OBJECTIVE To investigate the clinical significance of circulating hepatocyte growth factor (HGF) and the role of peripheral blood mononuclear cells (monocytes), which are a possible source of HGF, in patients with acute myocardial infarction.
DESIGN AND PATIENTS 37 patients with acute myocardial infarction and 13 normal control subjects were recruited. Peripheral venous blood samples were drawn from the infarct patients 1, 7, 14, and 21 days after onset. Monocytes were isolated from peripheral blood at those times. HGF concentrations in serum and in a culture medium of monocytes after incubation for 24 hours (monocyte HGF levels) were measured by enzyme linked immunosorbent assay.

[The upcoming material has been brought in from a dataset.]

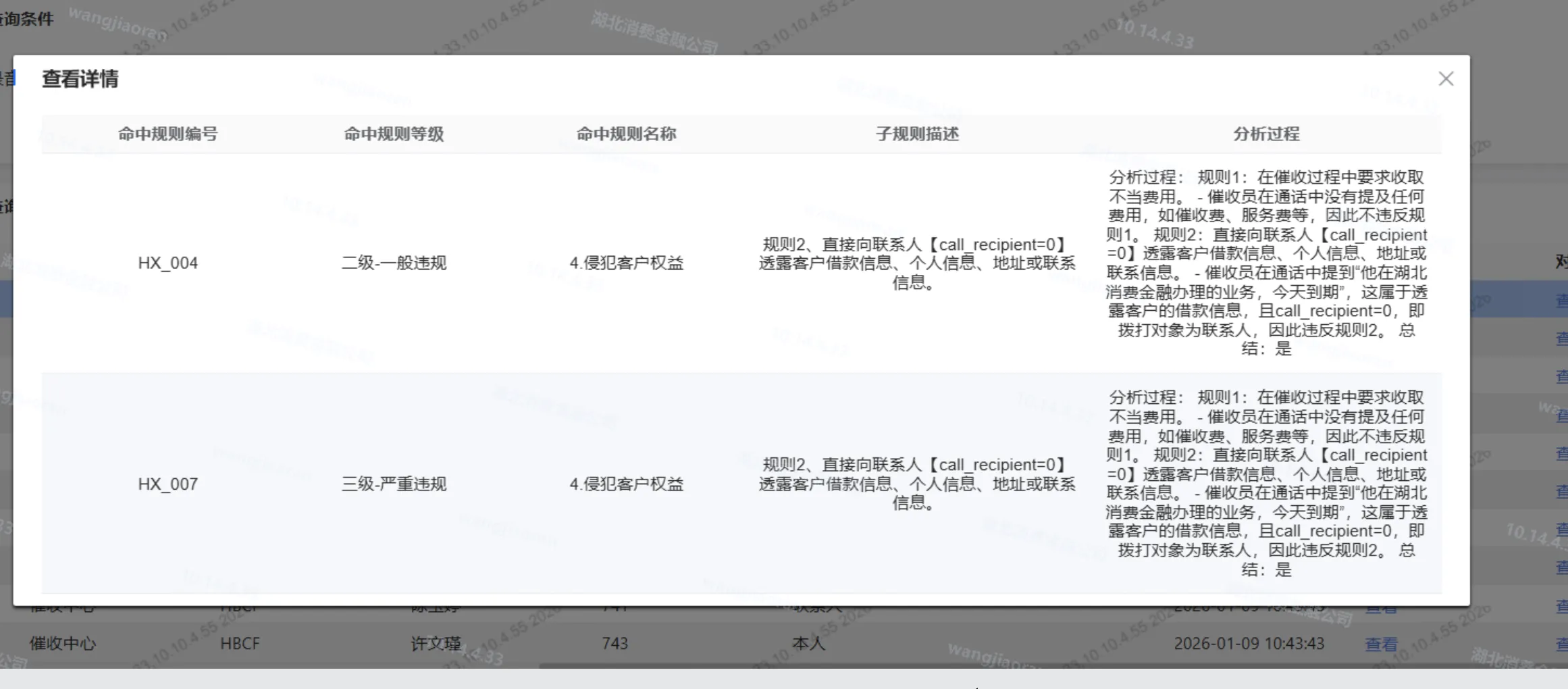Screen dimensions: 1568x689
Task: Click the 子规则描述 column header
Action: [916, 134]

RESULTS Serum HGF and monocyte HGF values within seven days after onset of myocardial infarction were significantly higher than those of control subjects and decreased by day 14. There were significant positive correlations between serum HGF and monocyte HGF levels on day 7; between maximum plasma creatine phosphokinase levels and serum HGF levels on day 1; between maximum plasma C reactive protein and serum HGF levels; and between maximum C reactive protein and monocyte HGF levels. Monocyte HGF levels were raised in the patients with progression of ventricular enlargement in the course of acute myocardial infarction.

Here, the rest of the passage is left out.